Will your small business be audited? If you want to send a small business owner’s blood pressure soaring just tell them they’re being audited. Even if they have all their documentation and they’re ready to defend deductions and support their income, the audit process is still enough to drive people crazy. So will get audited this year?
If we had a crystal ball at RJS LAW and we could accurately predict which business owner will get audited, we’d be well on our way to retiring on our own private island. There’s just no way to know for certain but there are some common red flags and we can look at the IRS data to see trends that show the frequency of audits by return types.In 2012 there were more than 143 million individual income tax returns filed, and 1% of these returns were audited that year.But those numbers change dramatically when it comes to business returns and the odds of being audited increase exponentially.

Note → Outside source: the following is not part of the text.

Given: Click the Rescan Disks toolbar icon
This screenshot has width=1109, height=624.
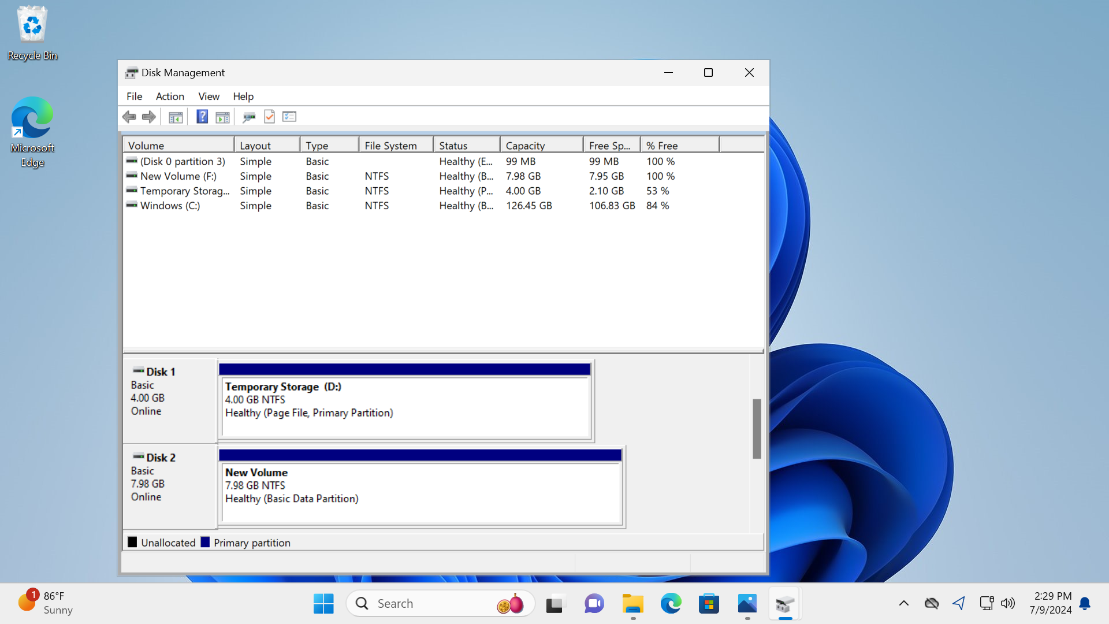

Deductions taken on the Schedule C Income and Expense forms seem to be the most common triggers and income levels play an important role. Business owners with a Schedule C list of gross receipts under $25,000 had odds of just 1.2% of being audited. By the time gross income reaches $100,000, the odds tripled to 3.6% and if your corporate income is over a million, you have a 12% chance of being audited. Realistically, if your gross income is over 1-million, you should come talk to us about incorporation options to lower both your audit risks, potentially lower tax rates and liability limitations.
Compare that to large corporations. Your odds of being audited are 17% if you have income over 10-million and pretty much every company over 1-billion in revenue will face an annual audit. These statistics relate to the pick of the draw for random audits. But yours may be hand selected for further examination.Here are some reasons why:
1. Mismatch of income to 1099 totals. If you receive a 1099 from your client. Know that the IRS gets a copy as well. If your total sales are less than the total of your 1099’s, the IRS will come looking for you.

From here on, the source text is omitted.